Saturday, October 03, 2009

Saturday school

It appears the rhino tracking cameras are not rhino proof. The wildlife volunteer went to change the batteries in the camera at the far end of the farm and found that it had been broken off its post and stomped into the ground. There were rhino tracks all around and leading up to the camera, but the camera didn’t capture anything before it got stomped. The batteries were probably already dead. These rhinos sure are camera shy!

I held a Saturday class at the school today. I honestly didn’t think anyone would turn up, but instead I got three recent graduates as well as my four little students. The three older kids go to school in Windhoek and come back to the farm for weekends. Their photos and work (with their names written on them) is still hanging on the walls of the kindergarten. I found (typical for Africa) that they could recite their ABCs with great confidence but when you put a letter in front of them, they couldn’t tell you what it was. Or when you asked them to write a letter, they were lost. So that’s something I can teach them.

I need to get working on the genealogy for the local Damara people who work on the farm. A former volunteer has it all in an excel spreadsheet, but I need to transfer it into a “Family Tree Maker” program that is only in German. Justina (who works in the kitchen) will be helping me with adding the details of education and what they died of. Unfortunately, I was with the owner when he asked Justina to help me with it. She was rolling her eyes. Obviously she has been through this process before - every time a new volunteer shows up or the boss gets some idea in his head. I’m going to have to find a way to get the information in a less formal way.
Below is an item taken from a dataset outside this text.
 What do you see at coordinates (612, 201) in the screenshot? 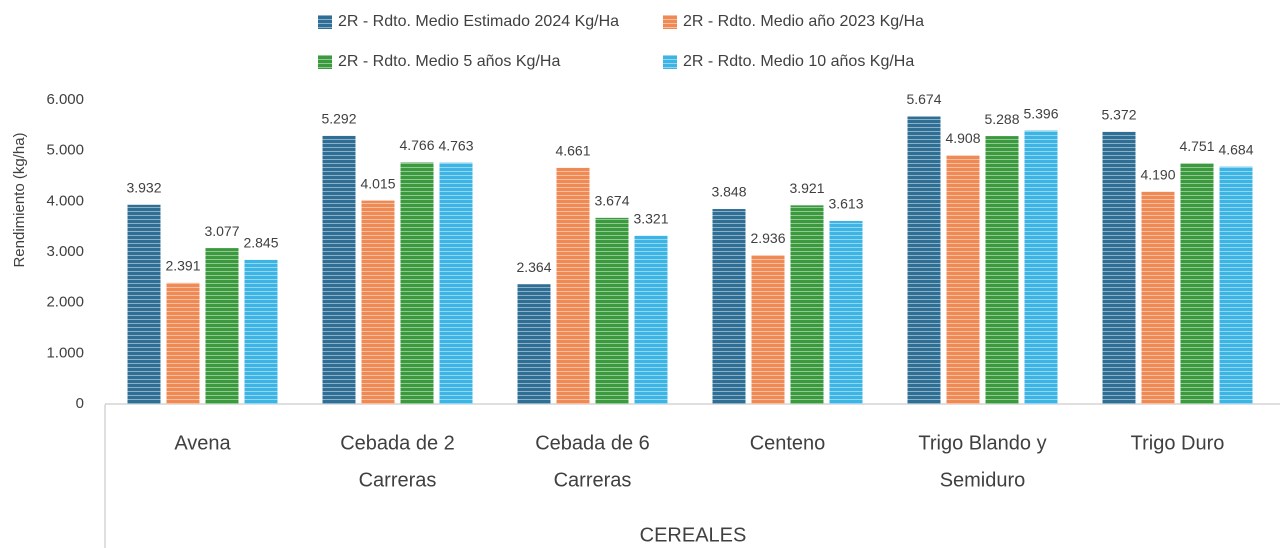
I see `data-label: 3.674` at bounding box center [612, 201].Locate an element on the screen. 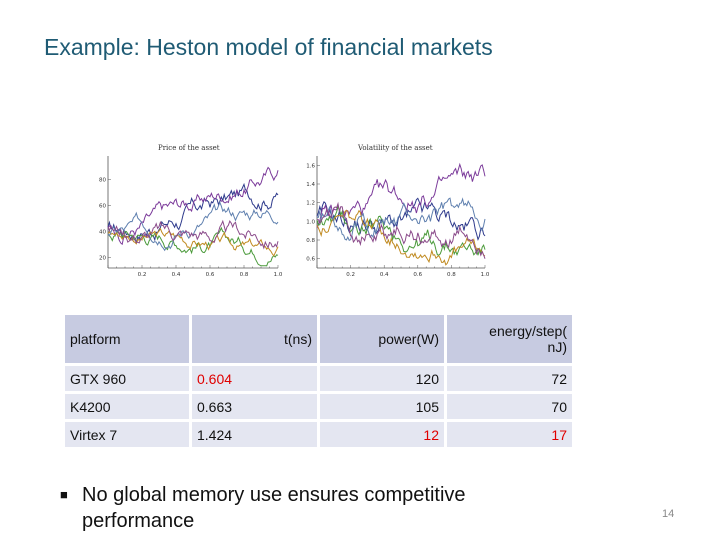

But Justina is very friendly. She told me she prefers to be known by her hip hop name – Justified!

However, Justina might be pissed off with me today. She came to the school this morning to enroll the terrorizing toddler who breaks things. He is far too young. I would guess around 12 – 14 months. The owner made it perfectly clear that I am not to act as a babysitter and shouldn’t accept anything that would stop me from actually teaching the kids something. So I turned her away.
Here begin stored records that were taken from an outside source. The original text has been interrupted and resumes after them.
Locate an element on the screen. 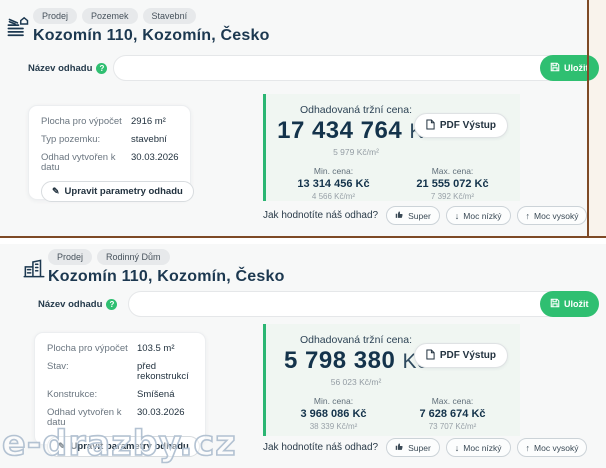 The height and width of the screenshot is (468, 606). detail-row: Konstrukce: Smíšená is located at coordinates (120, 395).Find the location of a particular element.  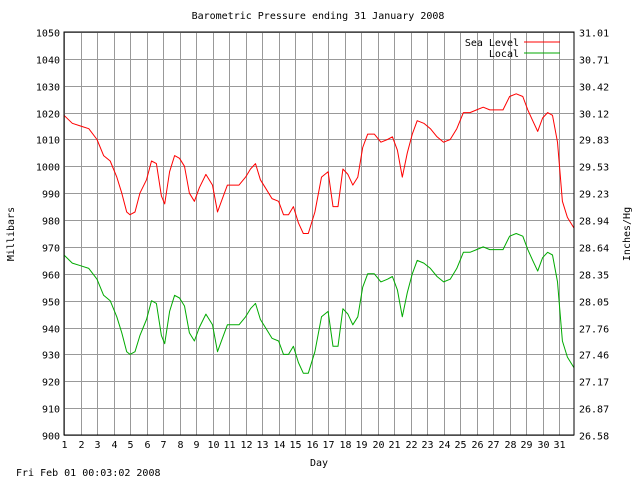

y-tick-label: 960 is located at coordinates (51, 276).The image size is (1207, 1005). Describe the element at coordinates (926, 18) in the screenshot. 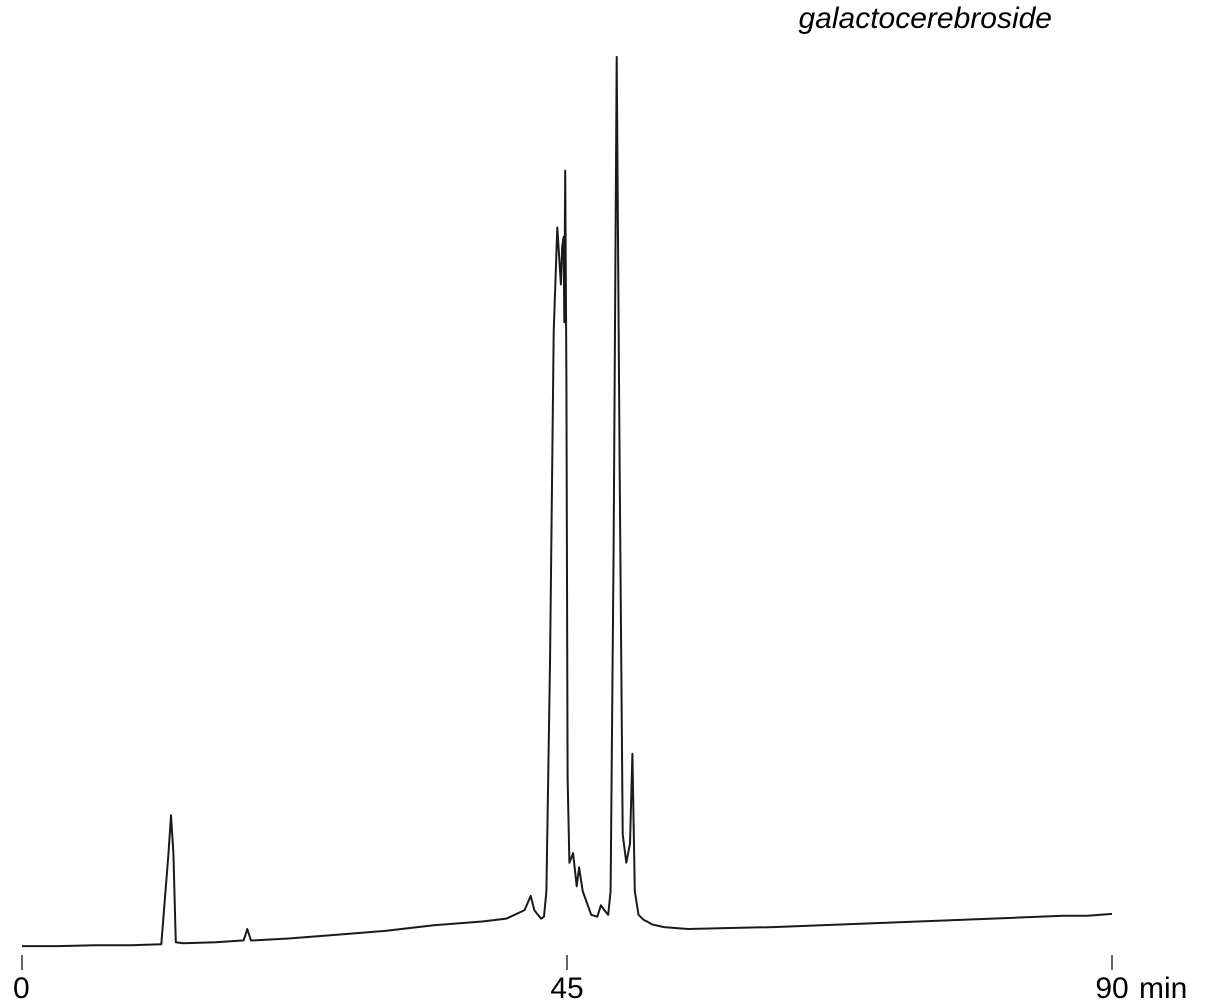

I see `peak-annotation-galactocerebroside: galactocerebroside` at that location.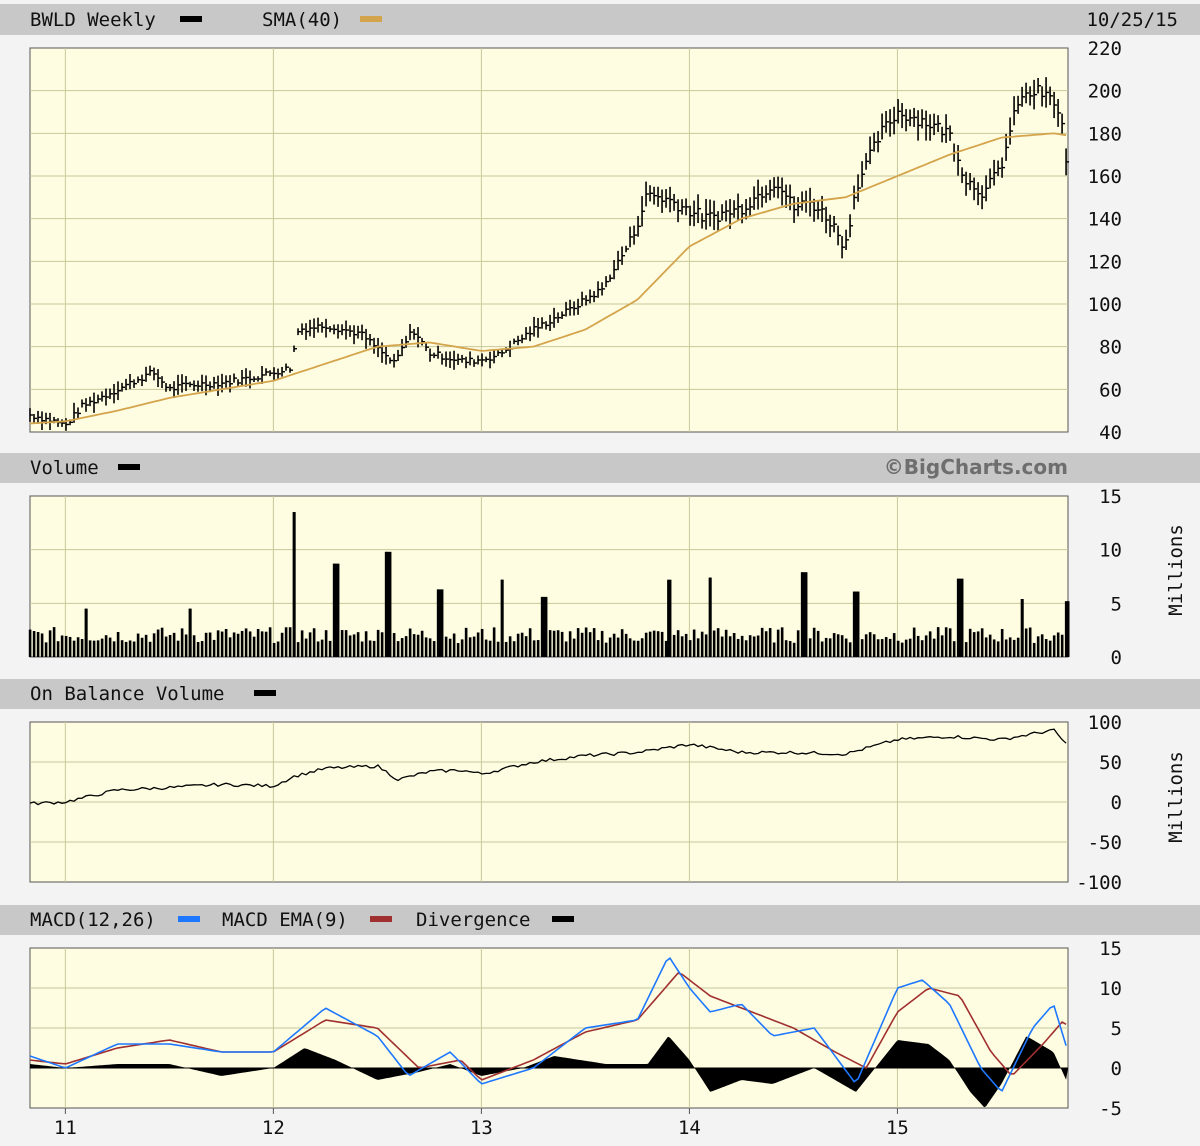 The height and width of the screenshot is (1146, 1200). Describe the element at coordinates (1110, 949) in the screenshot. I see `macd-ytick-label: 15` at that location.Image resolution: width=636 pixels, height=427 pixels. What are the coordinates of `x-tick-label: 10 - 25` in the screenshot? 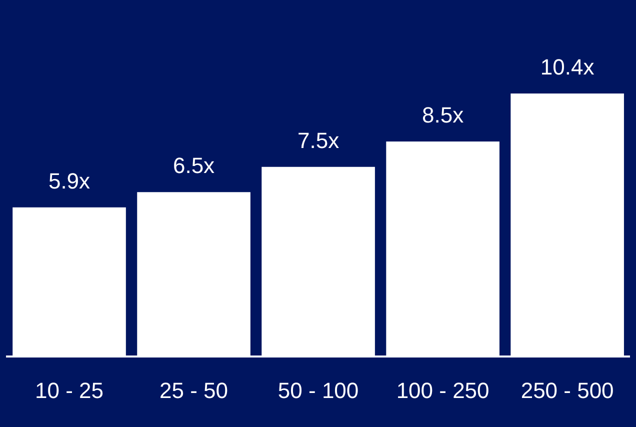 It's located at (70, 390).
I was very annoyed yesterday when Vivian (a student who has the same mother as the terrorizing toddler) told me that her mother had instructed her to wait at the school until she came to pick her up (or I guessed that’s what she told me – it’s hard when you have to communicate with a couple of shared words “Vivian mummy here” and a lot of hand signals). I waited for an hour and a half before I sent her home with another student. The community is very very small – maybe 30 people. I know she would be looked after.
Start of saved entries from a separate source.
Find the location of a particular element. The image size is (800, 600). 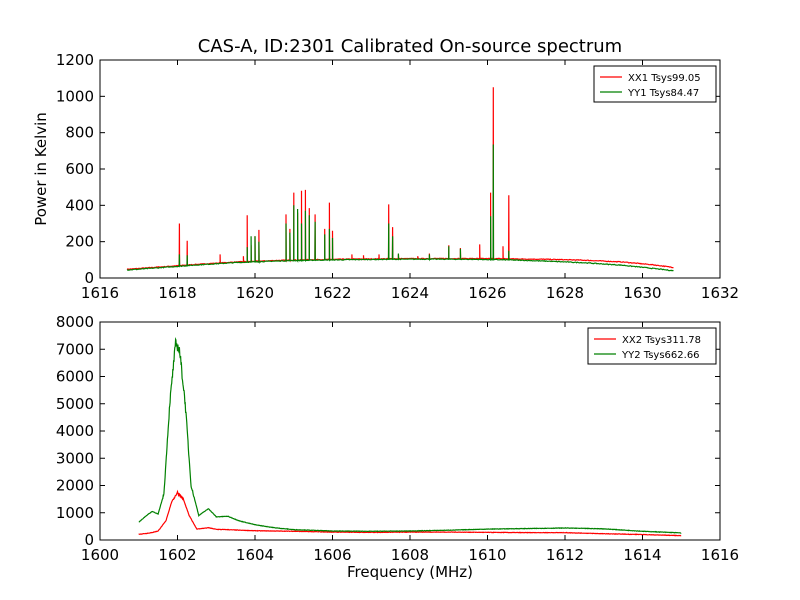

y-tick-label: 1200 is located at coordinates (75, 60).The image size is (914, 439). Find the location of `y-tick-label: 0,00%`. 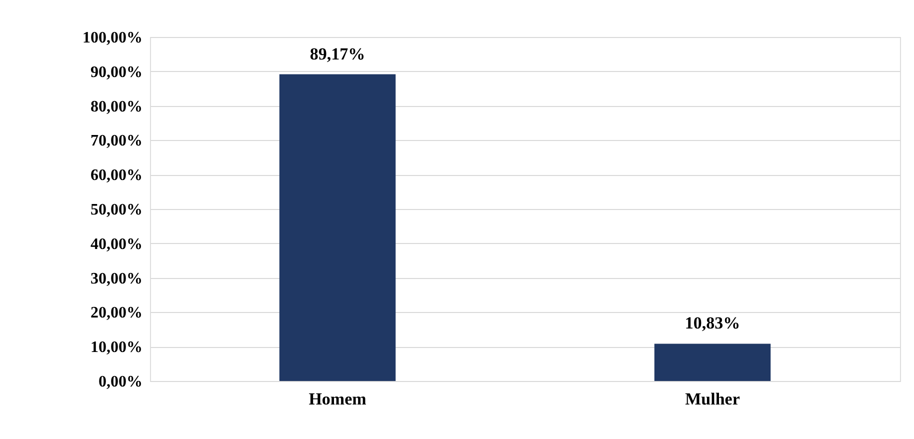

y-tick-label: 0,00% is located at coordinates (120, 382).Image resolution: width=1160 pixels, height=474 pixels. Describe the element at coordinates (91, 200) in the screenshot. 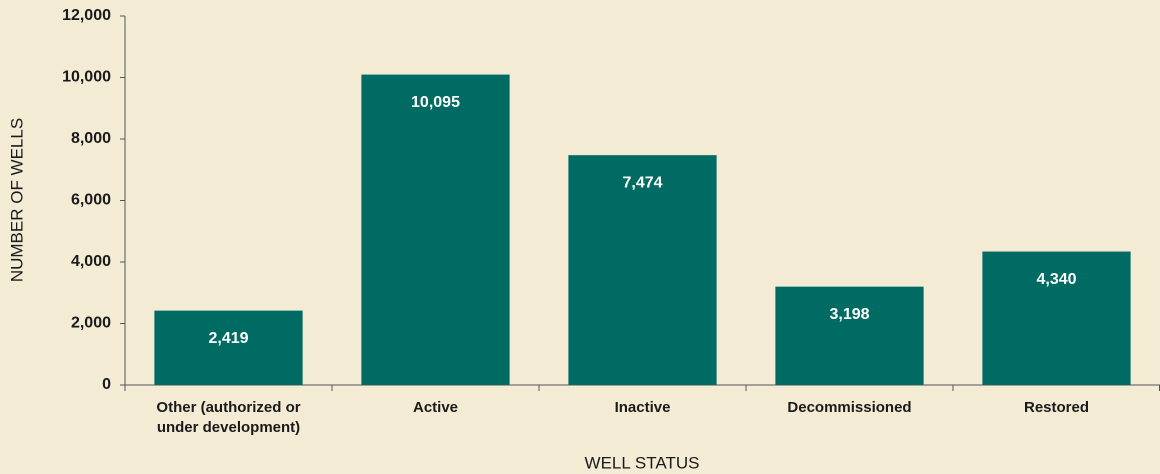

I see `y-tick-label: 6,000` at that location.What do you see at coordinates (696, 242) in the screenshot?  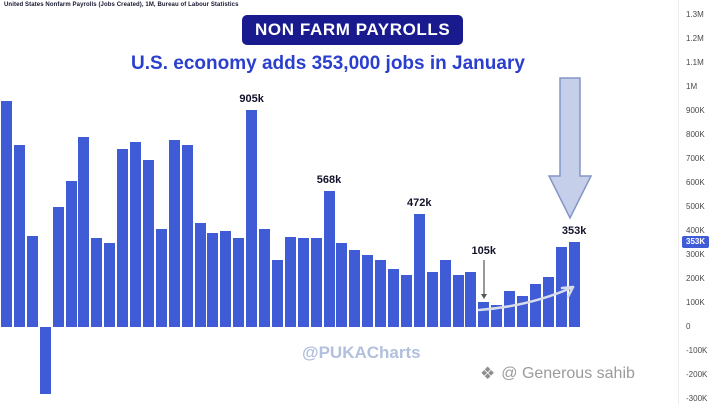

Other than that, life goes on at the guest house. The last couple of days there has been zero English spoken around the dinner table. I suppose my German is improving, but I was very happy to find a couple of young Dutch people at the bar to chat with after dinner.

The guesthouse is near Windhoek, so it is usually the first or last stop for people going to or from the airport. The “just arrived” people are usually very excited but jetlagged. The “just leaving” people are usually waxing lyrical about Namibia. I haven’t heard anyone yet complain about having a miserable time in Namibia and that’s saying something considering how much Germans like to complain.